When The Fed Sells, They Will Have To Get In Line
On Wednesday the Housing Starts and Industrial Production data both seemed slightly better than expected, continuing the February trend of blunting the signs of weakness we had seen in January. As I noted yesterday, these improvements still don’t rise to the level of actually being good, but the market is pleased with less-bad. Stocks rallied 0.4%, while the 10y note contract fell sharply, by 20.5 ticks, to end up clinging (somewhat unconvincingly) to recent support (see Chart, source Barchart.com).
Bonds also were pressured by the extent of the discussion in the FOMC minutes about the methods the Fed is considering employing when it chooses to shrink its balance sheet and drain reserves from the market. This should not be very mysterious, since Fed officials have been speaking quite openly about how they may propose to do this – I wrote something back in December describing Brian Sack’s outstanding speech to the Money Marketeers on this subject (Mr. Sack heads the Open Market Desk at the NY Fed; my thorough discussion of that speech may be found here).
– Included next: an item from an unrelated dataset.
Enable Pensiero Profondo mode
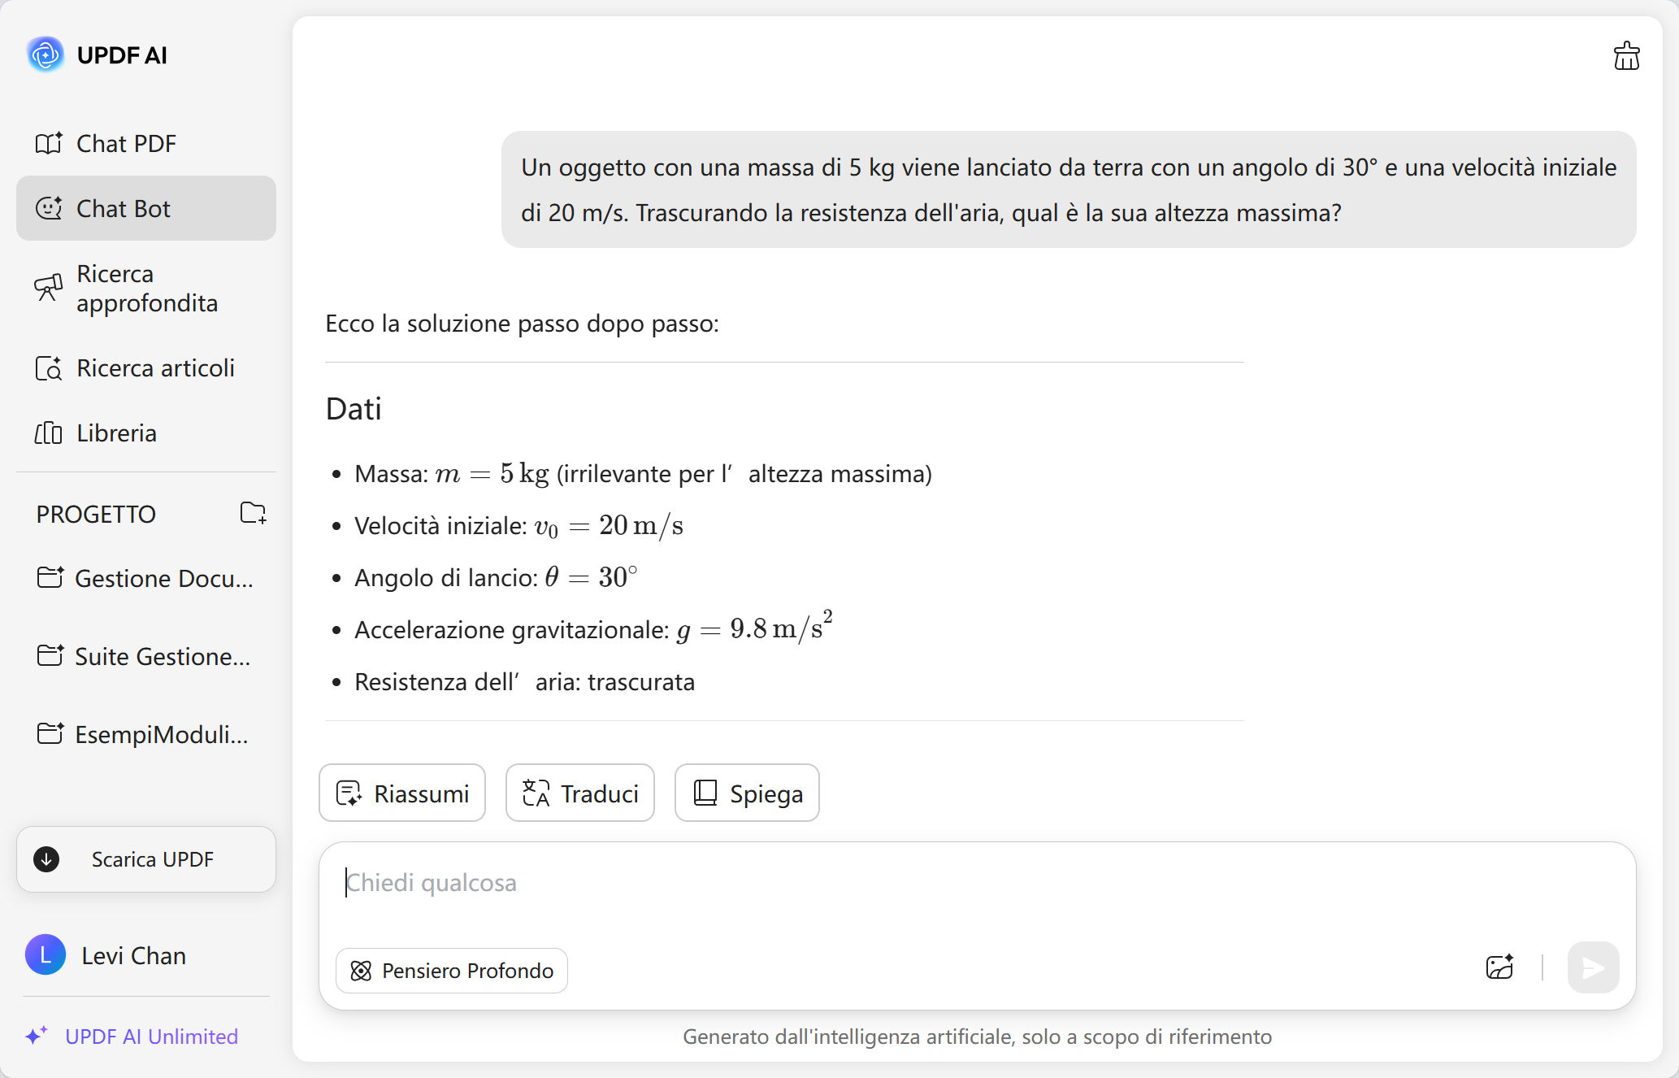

However, every time the headlines hit about the “eventual withdrawal of policy accommodation,” the market seems to think it’s a hint that such a withdrawal may be soon (clearly, the Fed is trying to get the market used to the idea so that it isn’t such a shock when it happens; the market’s insistence on reacting to such headlines indicate they have more preparation to do so I wouldn’t expect those headlines to stop!). I really don’t think that a significant withdrawal of that accommodation will occur for some time, for several reasons. I discuss several of them in that column I just referenced and they are still valid, but I think one of the biggest is that I have no idea who might want to buy the assets they want to sell. As a reminder, one of the reasons the Treasury was able to sell the huge amount of debt they dumped on the market last year was that the Fed bought some $300bln of it and indirectly caused a bunch more buying when they Hoovered up better than a trillion dollars of MBS. It will be hard enough for Treasury to sell the greater supply they need to sell this year without the Fed’s complicity; they certainly don’t need the competition of the Fed selling bonds too.
(A more interesting technical reason may be that the Fed will likely have to realize a loss on securities that they sell which they otherwise don’t mark-to-market, as they likely will have losses on at least some of the portfolio simply by virtue of buying a trillion and then selling a trillion. If I was a market-marker and had to bet which securities would be sold first, by the way, I would look to see on which tranches the Fed is showing a profit).
I expect the FOMC will push up rates at some point, fairly gradually; I will be surprised if they reduce their balance sheet in any meaningful way soon. But all of this helps to put more weight on the bond market. I expect we may see a pretty decent move to higher rates by summer.
On Thursday, economic data kicks off with Initial Claims (Consensus: unchanged at 440k), which fell a large amount last week after several weeks in which it had been trending higher rather than lower. The consensus call tells you that economists think the rise in Claims in January was entirely technical, although I am not so sure.
Also out at 8:30 EST is the Producer Price Index (Consensus: +0.8%/+0.1% ex-food-and-energy). As an inflation guy, I am generally unexcited by the PPI and tend to ignore it.
Economists expect the Philadelphia Fed Index at 10:00 (Consensus: 17.0 from 15.2) will extend the general trend-like bounce from the lows. This is another index that pulled back in Janaury, and the sanguinity of economists in projecting all of these trend-continuations from pre-January numbers is impressive. Consider me still skeptical – I think much of the recent improvement is from “all heck breaking loose” to “average recession levels,” and the real question is whether the economy can take the next step up.
Finally, the Treasury tomorrow will announce 2y, 5y, and 7y Treasury auctions and (ta-da!) the new 30y TIPS auction. How exciting! I continue to think the Treasury should go the extra mile and issue an inflation-linked perpetuity, but 30 years isn’t bad. Keep hope alive!